Police in Ohio recently faced down an aggressive zebra after it mauled its 72-year-old owner.
“You got attacked by a what?” the dispatcher asked in surprise when Ronald Clifton called 9-1-1 for help. But although the situation was an unusual one, the incident was deadly serious. According to the Pickaway County Sheriff’s Office, when deputies arrived at the rural property in Circleville, they found Clifton on the ground amid his herd of zebras, hemorrhaging a significant amount of blood below the right elbow due to a severe bite wound.
According to the police report, Deputy Oberley placed his car between Clifton and the herd to create space and treat Clifton, but one zebra continued to behave aggressively.
“A large male zebra charged my driver side door and was acting very hostile,” the police report said.
“One of the zebra actually went up to our deputy, the first one that was on scene, and poked his head towards the driver’s side of his car and his window,” Lieutenant Jonathan Strawser told WSYX News. “The deputy had to hit the air horn to get the zebra to go away.”
After scaring the zebra away using their cruiser’s air horns and sirens, deputies applied a tourniquet to Clifton’s arm to stop the bleeding, helped him to his feet and escorted him to an ambulance, where he was treated by EMS personnel. But deputies soon observed the same aggressive zebra approaching the place where Clifton’s family and medics were standing. The deputies used a stick to keep the animal at bay, but the family authorized them to shoot the zebra if it came too close.
Unfortunately, they ended up having to kill the animal.
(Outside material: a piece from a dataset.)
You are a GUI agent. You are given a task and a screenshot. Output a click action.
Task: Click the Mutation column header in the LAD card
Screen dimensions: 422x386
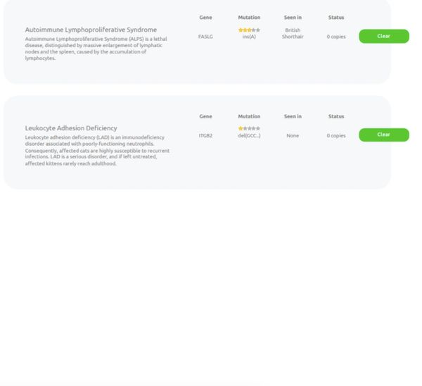(249, 116)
Per the report, a sergeant yelled at the zebra three times as it approached her and then fired her shotgun at its head.
“I had to make a decision,” she said. “I put a slug right between its eyes.”
The officer later explained that the zebra was acting “protective of about five or six female zebras that were in the field at this location upon our arrival.”
Clifton was transported to a hospital in Columbus and was reported to be in stable condition. His family reported that he will not lose his arm.
The other zebras, which are legal to own in Ohio according to the Department of Agriculture, will remain at the property.